Chocolate milk and brown cows

Seven percent of all American adults believe that chocolate milk comes from brown cows, according to a nationally representative online survey commissioned by the Innovation Center of U.S. Dairy.
If you do the mathematics, that works out to 16.4 million misinformed, milk-drinking people. The equivalent of the population of Pennsylvania (and then some!) does not know that chocolate milk is milk, cocoa and sugar.

But the most surprising thing about this figure may actually be that it isn’t higher.  For decades, observers in agriculture, nutrition and education have complained that many Americans are agriculturally illiterate. They don’t know where food is grown, how it gets to stores — or even, in the case of chocolate milk, what’s in it.  As one expert in the field commented, “We are conditioned to think that if you need food, you go to the store. Nothing in our educational framework teaches kids where food comes from before that point.”

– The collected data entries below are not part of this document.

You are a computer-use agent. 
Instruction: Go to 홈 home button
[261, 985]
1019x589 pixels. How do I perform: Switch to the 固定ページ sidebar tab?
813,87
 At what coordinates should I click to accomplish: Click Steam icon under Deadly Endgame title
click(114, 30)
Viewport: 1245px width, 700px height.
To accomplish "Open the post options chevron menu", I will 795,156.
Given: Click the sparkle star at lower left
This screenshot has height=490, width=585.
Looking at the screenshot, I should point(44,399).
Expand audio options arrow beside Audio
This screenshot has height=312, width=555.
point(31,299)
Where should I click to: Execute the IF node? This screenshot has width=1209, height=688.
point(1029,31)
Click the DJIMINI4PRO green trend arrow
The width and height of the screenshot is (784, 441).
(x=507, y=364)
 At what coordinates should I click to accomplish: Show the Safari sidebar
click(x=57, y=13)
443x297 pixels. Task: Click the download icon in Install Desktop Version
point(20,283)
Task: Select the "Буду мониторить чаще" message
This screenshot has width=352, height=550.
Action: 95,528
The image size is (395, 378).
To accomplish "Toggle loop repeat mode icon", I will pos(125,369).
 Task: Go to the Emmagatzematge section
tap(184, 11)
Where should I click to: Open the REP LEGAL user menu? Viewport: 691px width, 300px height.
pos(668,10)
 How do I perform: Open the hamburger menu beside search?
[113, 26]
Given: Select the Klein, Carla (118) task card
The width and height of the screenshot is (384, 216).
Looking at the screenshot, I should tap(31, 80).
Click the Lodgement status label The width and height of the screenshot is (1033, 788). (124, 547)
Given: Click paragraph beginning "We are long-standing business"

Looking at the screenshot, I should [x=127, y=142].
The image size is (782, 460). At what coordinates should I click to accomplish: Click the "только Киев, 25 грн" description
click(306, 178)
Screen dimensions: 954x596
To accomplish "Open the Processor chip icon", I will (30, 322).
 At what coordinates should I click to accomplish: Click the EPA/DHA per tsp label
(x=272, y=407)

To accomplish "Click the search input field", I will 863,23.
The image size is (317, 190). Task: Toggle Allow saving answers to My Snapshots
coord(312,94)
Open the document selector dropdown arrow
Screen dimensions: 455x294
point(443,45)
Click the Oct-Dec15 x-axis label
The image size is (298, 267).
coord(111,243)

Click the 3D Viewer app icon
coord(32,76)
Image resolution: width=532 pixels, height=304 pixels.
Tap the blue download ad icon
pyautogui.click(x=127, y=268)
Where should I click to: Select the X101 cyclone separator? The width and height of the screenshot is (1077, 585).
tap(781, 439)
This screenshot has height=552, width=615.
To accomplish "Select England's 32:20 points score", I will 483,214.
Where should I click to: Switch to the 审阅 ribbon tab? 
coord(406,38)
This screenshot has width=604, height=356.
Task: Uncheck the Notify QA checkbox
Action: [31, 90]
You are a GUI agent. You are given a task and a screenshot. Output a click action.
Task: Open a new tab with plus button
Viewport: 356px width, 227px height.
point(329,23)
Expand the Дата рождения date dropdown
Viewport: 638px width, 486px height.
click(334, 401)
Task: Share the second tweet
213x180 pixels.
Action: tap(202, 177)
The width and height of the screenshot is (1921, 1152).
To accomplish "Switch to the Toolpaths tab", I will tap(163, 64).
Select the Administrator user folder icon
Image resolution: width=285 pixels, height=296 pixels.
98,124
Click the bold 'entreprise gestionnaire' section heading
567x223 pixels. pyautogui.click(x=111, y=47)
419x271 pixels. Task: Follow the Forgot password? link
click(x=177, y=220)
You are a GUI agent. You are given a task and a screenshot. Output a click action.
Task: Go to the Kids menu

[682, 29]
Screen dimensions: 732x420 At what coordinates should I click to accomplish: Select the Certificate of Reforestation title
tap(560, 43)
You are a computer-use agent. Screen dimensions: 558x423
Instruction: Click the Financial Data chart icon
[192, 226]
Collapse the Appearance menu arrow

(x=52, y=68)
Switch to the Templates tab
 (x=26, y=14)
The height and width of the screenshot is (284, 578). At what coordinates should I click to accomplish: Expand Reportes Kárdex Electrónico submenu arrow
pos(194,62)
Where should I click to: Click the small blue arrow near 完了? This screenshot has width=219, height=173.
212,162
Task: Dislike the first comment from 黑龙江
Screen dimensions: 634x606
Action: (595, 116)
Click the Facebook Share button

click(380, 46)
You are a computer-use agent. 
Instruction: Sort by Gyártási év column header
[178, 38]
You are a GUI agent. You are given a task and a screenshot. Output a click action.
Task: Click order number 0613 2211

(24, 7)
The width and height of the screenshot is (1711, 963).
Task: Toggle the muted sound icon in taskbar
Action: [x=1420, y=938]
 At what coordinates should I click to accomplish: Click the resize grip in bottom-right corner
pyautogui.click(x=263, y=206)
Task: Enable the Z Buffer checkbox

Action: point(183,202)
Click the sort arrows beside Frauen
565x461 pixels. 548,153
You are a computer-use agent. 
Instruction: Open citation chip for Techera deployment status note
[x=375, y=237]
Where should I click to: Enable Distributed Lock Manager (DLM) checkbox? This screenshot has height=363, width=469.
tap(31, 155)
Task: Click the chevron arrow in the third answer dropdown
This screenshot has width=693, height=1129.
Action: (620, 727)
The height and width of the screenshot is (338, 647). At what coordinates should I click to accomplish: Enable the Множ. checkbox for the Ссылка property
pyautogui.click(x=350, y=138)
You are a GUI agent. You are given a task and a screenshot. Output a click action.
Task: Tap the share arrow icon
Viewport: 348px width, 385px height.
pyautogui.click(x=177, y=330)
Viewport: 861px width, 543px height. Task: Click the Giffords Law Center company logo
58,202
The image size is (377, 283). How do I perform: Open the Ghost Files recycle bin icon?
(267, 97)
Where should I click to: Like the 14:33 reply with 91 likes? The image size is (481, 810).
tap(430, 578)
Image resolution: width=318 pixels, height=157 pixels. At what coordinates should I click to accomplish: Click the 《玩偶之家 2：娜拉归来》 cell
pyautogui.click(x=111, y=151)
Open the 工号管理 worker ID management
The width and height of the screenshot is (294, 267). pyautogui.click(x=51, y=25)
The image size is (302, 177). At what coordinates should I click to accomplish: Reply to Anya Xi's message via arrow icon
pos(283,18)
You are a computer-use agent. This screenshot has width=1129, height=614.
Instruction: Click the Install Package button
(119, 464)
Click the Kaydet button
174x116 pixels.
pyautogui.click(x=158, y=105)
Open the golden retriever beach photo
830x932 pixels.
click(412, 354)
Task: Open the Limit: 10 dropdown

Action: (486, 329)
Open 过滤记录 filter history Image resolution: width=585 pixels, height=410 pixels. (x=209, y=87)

One Department of Agriculture study, commissioned in the early ’90s, found that nearly 1 in 5 adults didn’t know that hamburgers were made from beef. Many more lacked familiarity with basic farming facts, like how big U.S. farms typically are and what food animals eat.

People who live in agricultural communities tend to know a bit more about where their food comes from, as do people with higher education levels and household incomes, but otherwise nothing much has changed.   Today, many Americans only experience food as an industrial product that doesn’t look much like the original animal or plant.  The USDA says orange juice is the most popular “fruit” in America, and processed potatoes — in the form of french fries and chips — rank among the top vegetables.

” Nobody knows nothin'” when it comes to food and its origins.  But the past 20 years have seen the birth of a movement to reverse this situation, with agriculture and nutrition groups working to get agricultural education back into classrooms to teach kids how to eat healthfully, an important aid to tackling heart disease and obesity.  (An edited and summarised version of an article by Caitlin Dewey,  food policy writer for Wonkblog, tinyletter.com/cdewey.)

My comment: And the article doesn’t even mention sugar, an agricultural product that causes widespread bad health and which, in the US is even added to ready- made soup (sold in shops owned by Whole Foods, which claims to be a health food purveyor). It’s hard to avoid either sugar or salt or the sort of gunk put in Big Macs, which has been scientifically devised to trick your brain into thinking you are getting tasty nutrition.